• SUPPLIED PASSAGE
######

[Date Prev][Date Next][Thread Prev][Thread Next][Date Index][Thread Index]
Re: [edict-jmdict] Conjugations and PoS tags for だ, くれる
On 07/20/2014 03:19 AM, Jim Breen jimbreen@gmail.com [edict-jmdict] wrote:
>
> Catching up on emails that arrived when I was in Indonesia. These POS
> issues really need to be settled one way or another. I've been
> looking at Rene's comments (below) and Stuart's following detailed
> response.
>
> On 3 July 2014 05:35, René Malenfant rene_malenfant@hotmail.com
> [edict-jmdict] <edict-jmdict@yahoogroups.com> wrote:
>
>> 1) The entry for くれる is marked more clearly now for human usage
>> than it would be if the note were removed and the PoS changed to an
>> obscure PoS tag. くれろ used to be common, and it still gets used, so
>> I think having it in the conjugation table with a usage note on the
>> entry (as at present) makes more sense.
>
> As I said earlier I'm a bit uncomfortable with having a special POS
> just for one verb with an odd imperative. No-one else handles it that
> way (the 大辞林 entry begins: "命令形は「くれ」が普通", but has the regular POS
> markup.)
>
> I take the point that it would make table-driven conjugation easier,
> but it's a major call to say that くれろ is irregular because one mood
> form is commonly different from the norm in modern usage. I really
> think the current note is enough, as in 大辞林.
It is not so much that it makes table-driven conjugation simpler,
it extracts and isolates a particular bit of information and thus
makes any machine processing simpler. That is one of the major
goals/benefits of organizing information in a structured form
like a database or xml.

######

• DATA ENTRIES
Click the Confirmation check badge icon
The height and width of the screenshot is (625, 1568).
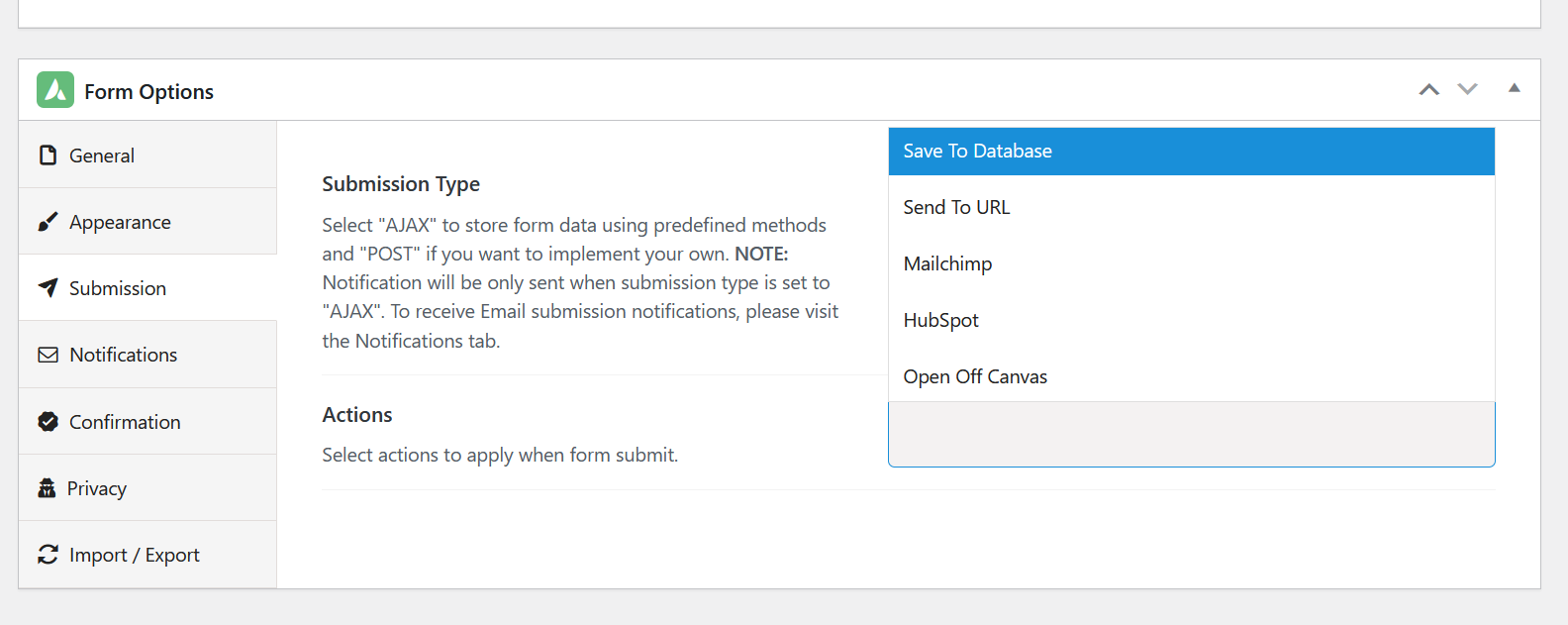point(48,422)
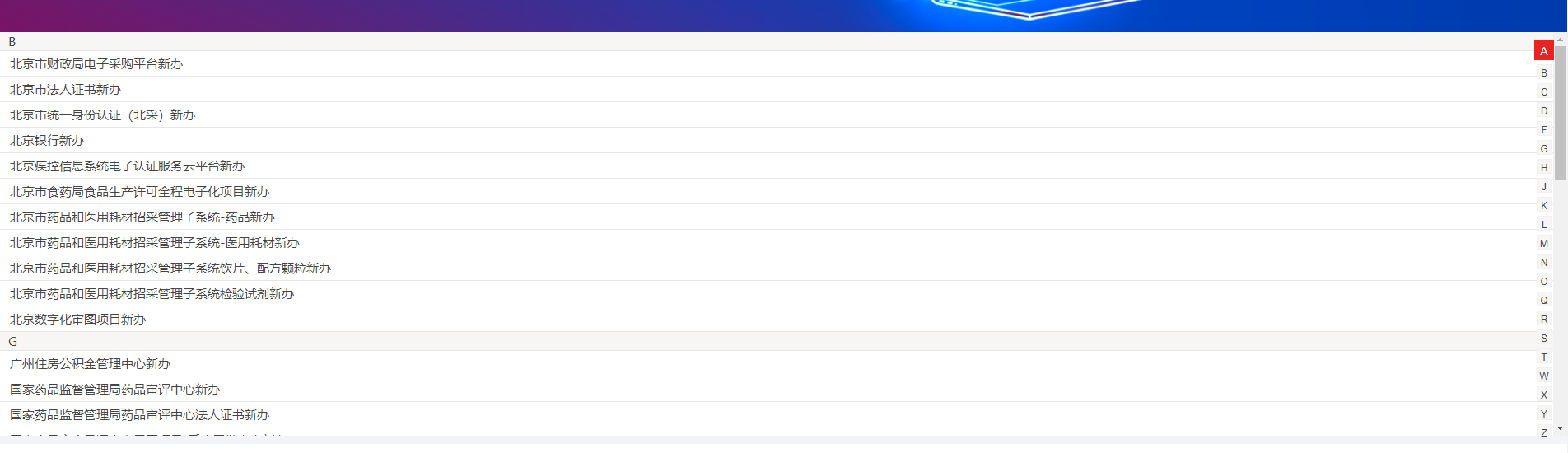Image resolution: width=1568 pixels, height=453 pixels.
Task: Choose 北京市食药局食品生产许可全程电子化项目新办
Action: point(139,192)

######

• TASK SET
[1] In the mailing list thread about part-of-speech tags for くれる, in what country was Jim Breen when the emails he is catching up on arrived?
[2] Carry on the mailing list thread about part-of-speech tags for くれる, starting right after its final sentence.

• SET OF ANSWERS
[1] Indonesia.

[2]
I think your position (and 大辞林's) is perfectly reasonable when
the information is seen as being for presentation to a human
consumer, as-is. That is obviously the case with 大辞林, arguably
with Edict, but should it be the case with JMdict?
If an information source is also to be used for machine processing,
a human-friendly form that requires understanding a note becomes
sub-optimal. Another example is allowing glosses to have a 'lit'
tag rather than just throwing a "lit:" or "(lit)" or "literally"
in front of the gloss text. Another reason the former is preferable
to the latter is it is easier/simpler to generate the latter form
from the former than the reverse. In the くれる case it is easy
to present it as 'v1' verb (should you want to) if you are told
it is a 'v1-ik' verb. To go the other way requires code which
currently looks only at the PoS to also be given access to the
kanji, entry seq number or some other auxiliary information in
order to provide special handling to tiny subset (of 1) of 'v1'
entries.
I don't think it is at all a stretch to call くれる irregular, any
more than calling 行く irregular is. Obviously definitions of
"irregular" vary but I think a definition that requires words
of the same "conjugation class" to follow the same conjugation
rules is more useful than a squishy one that says they mostly
follow the same rules except for a few exceptions, whether few=1
or 1000.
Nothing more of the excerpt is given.